Contrast makes songs (and lives) interesting. It’s a great tool for renewing listener attention, adding complexity, and taking your audience on an ultimately satisfying musical journey.

Choose any aspect of music at random, and you’ll find lots of contrasting concepts within each:

  • Dynamics (soft, loud)
  • Timbre (clean, distorted; brass, strings)
  • Melody (high, low; smooth, jagged)
  • Tempo (slow, fast)
  • Modes (major, minor)
  • Arrangement (full, sparse)
  • And that’s just the beginning, of course.

    Lyric contrast: meaning, mood, and structure

    Any dimension of a lyric can also be used to introduce contrast.

    • The story told in a lyric may change over time.
    • The verses may morph the meaning of the chorus as they progress.
    • Lines of lyric can grow shorter or longer from section to section.
    • The mood may change: placid verses, seething chorus. Grieving verses, resigned chorus.
    • Imagery can mix to create strange juxtapositions.
    • Metaphors can reveal connections between seemingly opposite things.
    • Verses may all share one rhyme scheme, yet the chorus uses a totally different one.
    • You can employ contrast in absolutely any other dimension of the lyric that you can think of.

    Simultaneous contrast vs. sequential contrast

    Contrasting elements can appear simultaneously or sequentially. A grungy guitar accompanying a pure-sounding flute would be simultaneous contrast; if the guitar stopped and then the flute appeared, that’d be sequential contrast.

    Contrast can be abrupt, or it can happen gradually over time; i.e., a composer may choose to suddenly leap upward in volume, or to ramp it up slowly. The speed of a transition definitely changes its effect; experiment with this in your own songs!
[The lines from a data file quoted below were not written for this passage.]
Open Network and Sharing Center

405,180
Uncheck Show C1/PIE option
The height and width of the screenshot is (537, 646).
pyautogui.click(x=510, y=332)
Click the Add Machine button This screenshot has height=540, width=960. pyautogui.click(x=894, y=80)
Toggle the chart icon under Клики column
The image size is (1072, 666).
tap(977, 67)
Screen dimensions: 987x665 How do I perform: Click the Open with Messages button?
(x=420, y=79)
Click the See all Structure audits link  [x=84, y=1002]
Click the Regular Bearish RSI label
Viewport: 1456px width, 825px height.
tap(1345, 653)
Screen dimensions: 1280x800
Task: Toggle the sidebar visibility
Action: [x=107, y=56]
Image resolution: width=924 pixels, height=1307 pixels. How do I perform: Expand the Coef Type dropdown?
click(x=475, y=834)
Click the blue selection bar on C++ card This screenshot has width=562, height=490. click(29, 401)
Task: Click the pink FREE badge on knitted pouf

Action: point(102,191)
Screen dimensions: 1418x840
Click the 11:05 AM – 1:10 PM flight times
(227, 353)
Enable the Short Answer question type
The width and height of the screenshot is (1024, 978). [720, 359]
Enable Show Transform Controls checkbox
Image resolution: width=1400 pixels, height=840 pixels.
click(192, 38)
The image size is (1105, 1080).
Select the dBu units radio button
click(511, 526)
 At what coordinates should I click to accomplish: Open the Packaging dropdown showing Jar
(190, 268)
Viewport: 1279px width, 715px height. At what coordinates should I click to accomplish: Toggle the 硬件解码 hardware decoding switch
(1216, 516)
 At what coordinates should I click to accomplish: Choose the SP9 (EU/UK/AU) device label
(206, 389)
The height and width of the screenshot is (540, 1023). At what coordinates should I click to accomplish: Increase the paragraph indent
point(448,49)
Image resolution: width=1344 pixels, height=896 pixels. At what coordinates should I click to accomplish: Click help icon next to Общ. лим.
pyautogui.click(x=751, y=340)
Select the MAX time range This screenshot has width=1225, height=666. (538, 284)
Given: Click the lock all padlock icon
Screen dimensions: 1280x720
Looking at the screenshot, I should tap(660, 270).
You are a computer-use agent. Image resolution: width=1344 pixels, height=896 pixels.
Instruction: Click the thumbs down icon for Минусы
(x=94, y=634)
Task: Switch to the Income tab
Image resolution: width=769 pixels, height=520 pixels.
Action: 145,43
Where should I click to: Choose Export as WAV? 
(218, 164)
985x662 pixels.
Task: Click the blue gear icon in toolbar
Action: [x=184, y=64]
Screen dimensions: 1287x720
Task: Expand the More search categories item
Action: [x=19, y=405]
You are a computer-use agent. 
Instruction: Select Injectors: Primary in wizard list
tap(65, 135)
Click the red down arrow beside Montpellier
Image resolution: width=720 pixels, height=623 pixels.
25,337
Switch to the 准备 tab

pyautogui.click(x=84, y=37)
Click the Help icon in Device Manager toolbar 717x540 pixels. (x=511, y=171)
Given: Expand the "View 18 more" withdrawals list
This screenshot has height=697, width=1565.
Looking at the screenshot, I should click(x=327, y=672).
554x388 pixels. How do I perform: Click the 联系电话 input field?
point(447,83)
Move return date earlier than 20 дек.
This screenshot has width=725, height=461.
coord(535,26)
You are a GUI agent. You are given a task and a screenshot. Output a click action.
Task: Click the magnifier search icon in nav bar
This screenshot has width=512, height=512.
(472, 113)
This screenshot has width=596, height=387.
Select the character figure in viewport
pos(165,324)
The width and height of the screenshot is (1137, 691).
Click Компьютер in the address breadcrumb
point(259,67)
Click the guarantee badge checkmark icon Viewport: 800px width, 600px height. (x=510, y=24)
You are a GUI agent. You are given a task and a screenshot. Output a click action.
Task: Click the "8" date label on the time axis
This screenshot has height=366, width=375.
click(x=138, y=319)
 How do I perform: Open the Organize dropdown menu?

    Contrasting sound and meaning

    If you haven’t been overwhelmed by the number of possibilities yet, consider also that you could use a melody that contrasts its lyric. You could arrange thunderous drums in the background while a calm, controlled voice soars over it all. You could use bright major chords in the accompaniment while singing a minor key melody.

    Like chess pieces, all the elements of music can work together or clash in myriad ways.

    Contrast is your friend

    Contrast is a very general concept; you can apply it to anything—it will follow you as you grow. Contrast can occur between sections of a song, then between songs, then between albums as you change stylistically, then your lyrics will mature as you age and your interests change…

    You may want to keep some constant landmarks, just to help define yourself. Then again, maybe not. Everything you make bears your distinct mark; the more you create over time, the more your unique strengths and talents will become clear to listeners even when your output is wildly diverse.

    All of the known universe, viewed from afar, has one color—and in the same way, all those different approaches and sounds and ideas add up to one career over time. Yours. Don’t be afraid to change it up!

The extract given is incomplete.